▶ [SET PROBLEM 1]
Answer these questions about the message on the Inherit namespace patch:
(a) Which two people does the writer thank?
(b) What text marks the writer's replies to their comments?
(c) On what date was the message sent?
▶ [SET PROBLEM 2]
Translate this sentence from the message on the Inherit namespace patch into Spanish: "Please check my reply with text <imran> for some of your comments."

▶ [SELECTION]

————

[libvirt] [PATCH] Inherit namespace feature

Imran Khan ik.nitk at gmail.com
Mon Aug 3 16:30:29 UTC 2015


Thanks Daniel and Michal again for your valuable inputs.  Please check my
reply with text <imran> for some of your comments.  And request you to help
on those.

BTW:  should i reply with rework in the new patch. or i should reply to
this thread itself?  Sorry i am new to the community so yet to get familiar
with etiquette.

————

▶ [RECORDED DATA]
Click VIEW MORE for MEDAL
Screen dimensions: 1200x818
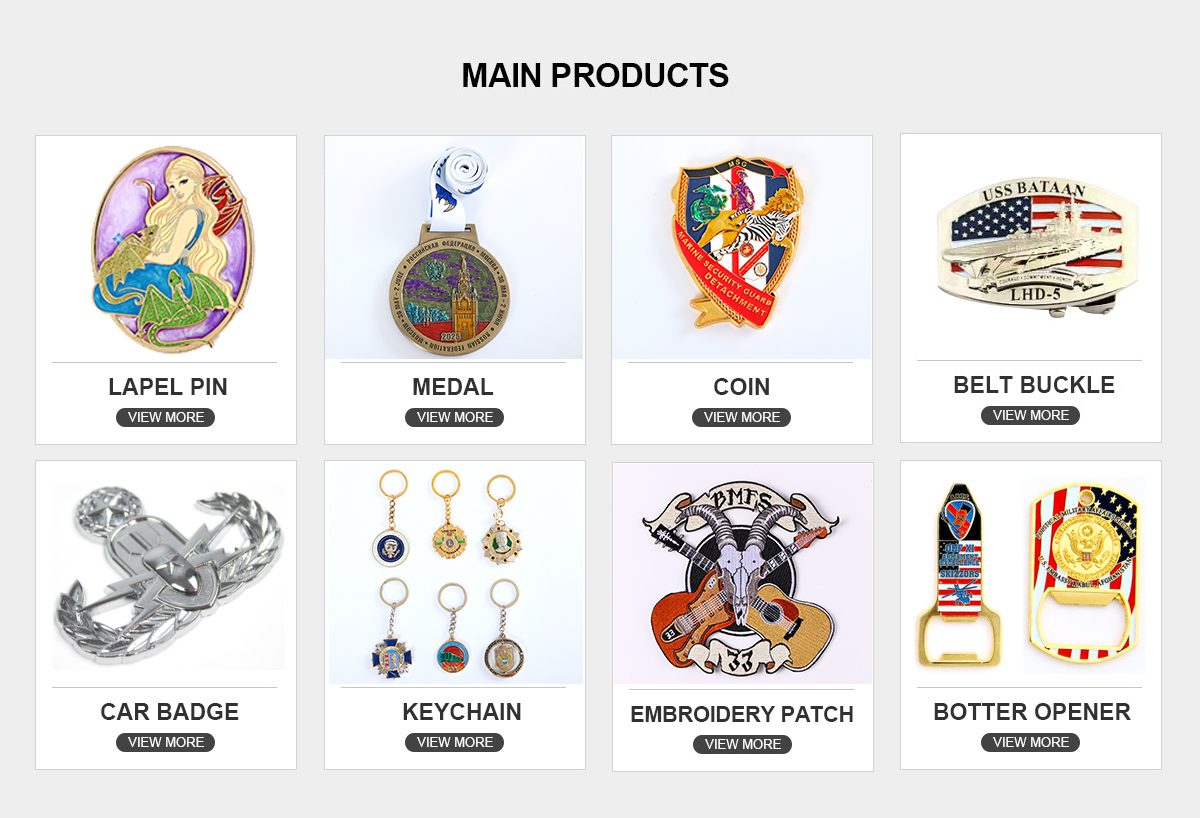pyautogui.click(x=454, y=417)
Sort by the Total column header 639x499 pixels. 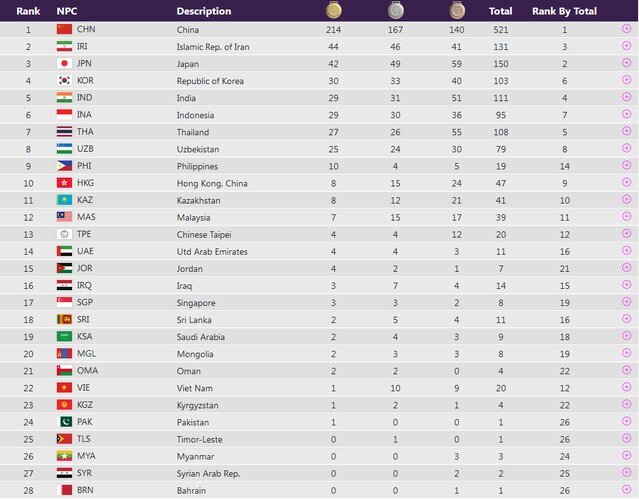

————

▶ [EXERCISE ANSWER 1]
(a) Daniel and Michal
(b) <imran>
(c) Monday, August 3, 2015

▶ [EXERCISE ANSWER 2]
Por favor, revisen mi respuesta con el texto <imran> para algunos de sus comentarios.